Source excerpt:
○ ○ ○ ○ ○ ○ ○

Employee Perspectives

Why Being a Good Father is Job One

In the corporate world, chief executive officers are viewed as some of the highest-ranking professionals within their field. And at such an elevated role they’re not only charged with navigating competitive waters, while running the business – but also have the influence to steer entire industries toward progress. At Golin, ours are no different. The job, no doubt, is challenging – but as any working parent will tell you, it’s all about balance.

In honor of Father’s Day, we asked our CEOs to share how they’re making it all work.

By: Gary Rudnick, co-CEO
I grew up the son of a workaholic, but saw first-hand that being a good, present, loving father doesn’t have to be sacrificed for work. While my Dad traveled a lot and stood at payphones talking to clients many a vacation, he also taught me three important lessons about being a parent:

  1. The little things matter as much or more as the big things. Nobody wants to miss the big things – the birthdays, the recitals, the school awards – and I think most people find a way to be there for those moments. But taking your kid’s call at work when you’re in an important meeting, showing up for even 10 minutes of their away game, or sharing memes/texts/dog videos during the workday, shows them that you are actually thinking about and prioritizing them, that you care, and that they aren’t just an important “to-do” on your crowded list of tasks.

○ ○ ○ ○ ○ ○ ○

Data shown:

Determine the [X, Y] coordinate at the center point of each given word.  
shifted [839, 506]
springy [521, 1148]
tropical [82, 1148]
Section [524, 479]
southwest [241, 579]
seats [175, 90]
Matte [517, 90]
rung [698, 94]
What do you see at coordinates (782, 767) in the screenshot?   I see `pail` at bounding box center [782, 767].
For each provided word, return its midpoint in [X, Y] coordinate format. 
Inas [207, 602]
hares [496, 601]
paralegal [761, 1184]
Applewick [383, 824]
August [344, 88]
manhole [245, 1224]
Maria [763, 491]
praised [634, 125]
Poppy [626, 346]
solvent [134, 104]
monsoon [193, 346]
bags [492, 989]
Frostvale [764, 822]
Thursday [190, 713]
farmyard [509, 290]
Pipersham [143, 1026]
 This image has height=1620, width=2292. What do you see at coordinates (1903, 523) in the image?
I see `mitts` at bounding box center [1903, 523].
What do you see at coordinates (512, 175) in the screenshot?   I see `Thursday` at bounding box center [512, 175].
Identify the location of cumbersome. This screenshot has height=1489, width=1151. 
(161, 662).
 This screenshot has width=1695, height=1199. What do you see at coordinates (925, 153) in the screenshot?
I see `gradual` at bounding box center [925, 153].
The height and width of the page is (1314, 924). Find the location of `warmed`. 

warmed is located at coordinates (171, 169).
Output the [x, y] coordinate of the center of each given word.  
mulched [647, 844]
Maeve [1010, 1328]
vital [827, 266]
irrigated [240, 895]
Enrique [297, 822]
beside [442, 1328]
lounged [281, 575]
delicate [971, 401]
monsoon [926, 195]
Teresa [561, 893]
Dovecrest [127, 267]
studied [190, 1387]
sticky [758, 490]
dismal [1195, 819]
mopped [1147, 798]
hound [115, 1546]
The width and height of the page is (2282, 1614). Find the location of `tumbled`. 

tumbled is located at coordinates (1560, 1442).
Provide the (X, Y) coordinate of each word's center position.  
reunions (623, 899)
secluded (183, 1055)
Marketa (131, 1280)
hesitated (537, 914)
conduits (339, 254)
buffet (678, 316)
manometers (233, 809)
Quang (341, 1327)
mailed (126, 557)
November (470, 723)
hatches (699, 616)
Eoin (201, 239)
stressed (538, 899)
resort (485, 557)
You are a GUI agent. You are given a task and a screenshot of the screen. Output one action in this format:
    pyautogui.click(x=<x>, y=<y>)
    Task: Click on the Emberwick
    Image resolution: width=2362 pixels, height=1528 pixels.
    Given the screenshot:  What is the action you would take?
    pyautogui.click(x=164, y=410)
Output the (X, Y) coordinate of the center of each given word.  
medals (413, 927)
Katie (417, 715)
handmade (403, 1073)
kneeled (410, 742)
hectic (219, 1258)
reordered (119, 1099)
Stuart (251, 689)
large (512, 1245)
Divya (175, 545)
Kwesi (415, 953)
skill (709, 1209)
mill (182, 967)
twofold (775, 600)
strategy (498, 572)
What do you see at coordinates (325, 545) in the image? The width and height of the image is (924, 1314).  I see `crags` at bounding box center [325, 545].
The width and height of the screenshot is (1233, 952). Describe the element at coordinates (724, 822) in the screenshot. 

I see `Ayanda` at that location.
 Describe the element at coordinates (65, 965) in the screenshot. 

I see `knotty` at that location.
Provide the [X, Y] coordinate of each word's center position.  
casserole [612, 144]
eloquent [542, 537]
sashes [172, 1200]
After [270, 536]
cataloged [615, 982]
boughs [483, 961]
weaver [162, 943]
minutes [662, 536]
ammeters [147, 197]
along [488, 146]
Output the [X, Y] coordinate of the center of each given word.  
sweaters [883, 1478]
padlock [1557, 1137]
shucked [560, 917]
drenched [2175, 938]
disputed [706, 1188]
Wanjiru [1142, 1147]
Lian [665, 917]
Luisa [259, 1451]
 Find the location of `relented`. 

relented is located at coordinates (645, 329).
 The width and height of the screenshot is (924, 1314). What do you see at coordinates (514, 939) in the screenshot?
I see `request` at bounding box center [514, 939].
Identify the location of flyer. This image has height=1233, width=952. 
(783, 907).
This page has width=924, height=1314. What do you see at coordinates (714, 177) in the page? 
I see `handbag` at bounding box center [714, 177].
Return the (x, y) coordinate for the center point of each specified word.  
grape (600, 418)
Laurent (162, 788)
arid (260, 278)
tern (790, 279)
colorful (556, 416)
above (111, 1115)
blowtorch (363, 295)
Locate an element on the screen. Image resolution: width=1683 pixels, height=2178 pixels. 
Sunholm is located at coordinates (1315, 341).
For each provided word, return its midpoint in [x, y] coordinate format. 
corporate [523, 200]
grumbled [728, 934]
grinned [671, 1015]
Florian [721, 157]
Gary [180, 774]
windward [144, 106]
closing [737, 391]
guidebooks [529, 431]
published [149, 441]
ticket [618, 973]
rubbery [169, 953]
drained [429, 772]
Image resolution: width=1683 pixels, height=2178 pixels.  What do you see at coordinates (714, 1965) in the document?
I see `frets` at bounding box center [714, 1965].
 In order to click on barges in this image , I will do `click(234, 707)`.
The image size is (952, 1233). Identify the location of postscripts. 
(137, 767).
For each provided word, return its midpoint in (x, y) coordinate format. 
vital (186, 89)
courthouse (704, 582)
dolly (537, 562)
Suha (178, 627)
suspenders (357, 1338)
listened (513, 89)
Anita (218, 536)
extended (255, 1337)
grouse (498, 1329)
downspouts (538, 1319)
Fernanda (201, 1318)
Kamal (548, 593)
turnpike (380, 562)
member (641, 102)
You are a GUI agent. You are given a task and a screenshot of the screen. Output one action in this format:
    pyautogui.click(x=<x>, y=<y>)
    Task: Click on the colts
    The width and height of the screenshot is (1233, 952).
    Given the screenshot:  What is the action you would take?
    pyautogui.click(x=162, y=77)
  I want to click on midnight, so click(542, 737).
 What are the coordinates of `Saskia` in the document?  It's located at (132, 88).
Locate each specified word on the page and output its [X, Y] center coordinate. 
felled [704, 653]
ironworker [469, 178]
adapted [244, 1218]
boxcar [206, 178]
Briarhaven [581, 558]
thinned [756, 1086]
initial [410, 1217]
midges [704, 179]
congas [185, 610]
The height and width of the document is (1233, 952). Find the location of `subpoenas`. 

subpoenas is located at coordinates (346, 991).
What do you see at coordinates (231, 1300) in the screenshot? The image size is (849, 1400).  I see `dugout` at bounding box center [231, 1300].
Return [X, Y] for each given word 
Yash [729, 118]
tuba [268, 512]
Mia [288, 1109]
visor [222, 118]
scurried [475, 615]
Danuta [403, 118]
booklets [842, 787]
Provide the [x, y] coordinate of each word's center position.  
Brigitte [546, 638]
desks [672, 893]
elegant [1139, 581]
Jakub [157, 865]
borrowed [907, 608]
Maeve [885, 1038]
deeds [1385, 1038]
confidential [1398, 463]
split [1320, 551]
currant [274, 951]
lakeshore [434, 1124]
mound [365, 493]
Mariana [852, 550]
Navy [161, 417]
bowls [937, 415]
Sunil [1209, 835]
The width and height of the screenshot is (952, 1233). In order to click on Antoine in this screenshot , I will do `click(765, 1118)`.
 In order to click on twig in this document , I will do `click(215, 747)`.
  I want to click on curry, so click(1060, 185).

○ ○ ○ ○ ○ ○ ○

Written tasks:
1 - Decide whether each statement agrees with the Father's Day piece: (a) Gary Rudnick's father seldom traveled; (b) the CEOs were asked to share their approach in honor of Father's Day; (c) Gary Rudnick is the company's only CEO. For each, answer yes or no and quote the words of the piece that settle it.
2 - Render this sentence from the Father's Day piece in Spanish: "The job, no doubt, is challenging – but as any working parent will tell you, it’s all about balance."
3 - Carry the Father's Day piece forward from its final sentence.
The records play no part in this work.

Results for each task:
1 -
(a) No: "my Dad traveled a lot"
(b) Yes: "In honor of Father’s Day, we asked our CEOs to share how they’re making it all work."
(c) No: "By: Gary Rudnick, co-CEO"

2 - El trabajo, sin duda, es desafiante, pero, como te dirá cualquier padre o madre que trabaja, todo es cuestión de equilibrio.

3 -
  2. One-on-one time is crucial, and is often the most memorable. My Dad and I used to shoot pool, go out to breakfast at diners, and watch The Three Stooges together on Sunday mornings, and those memories are forever etched in my mind. Even with three daughters who have very busy social lives, I often take one out to breakfast alone, have a weekly trip to McDonald’s with another, and ski the harder trails together one afternoon with the third.
  3. Parenting is about them, not you. Share your interests with them, but do (and talk about) what they want, too. Yes, my daughters have been over-exposed to Boston sports, eaten at Carson’s Ribs more than they might prefer, and been forced to listen to music in the car that they hate. But, they also have a Dad that goes clothes shopping alone with them all the time, knows all about the catty girl group at their school, tried Orange Theory and a face mask, allows them to put on snapchat filters that make him look like a cat, and knows their friends by name.

Work is incredibly important, and often needs to be prioritized. But my proudest life accomplishments will always be my daughters – not my clients, new business wins, or Agency of the Year awards. Sometimes it’s good to remind yourself of that.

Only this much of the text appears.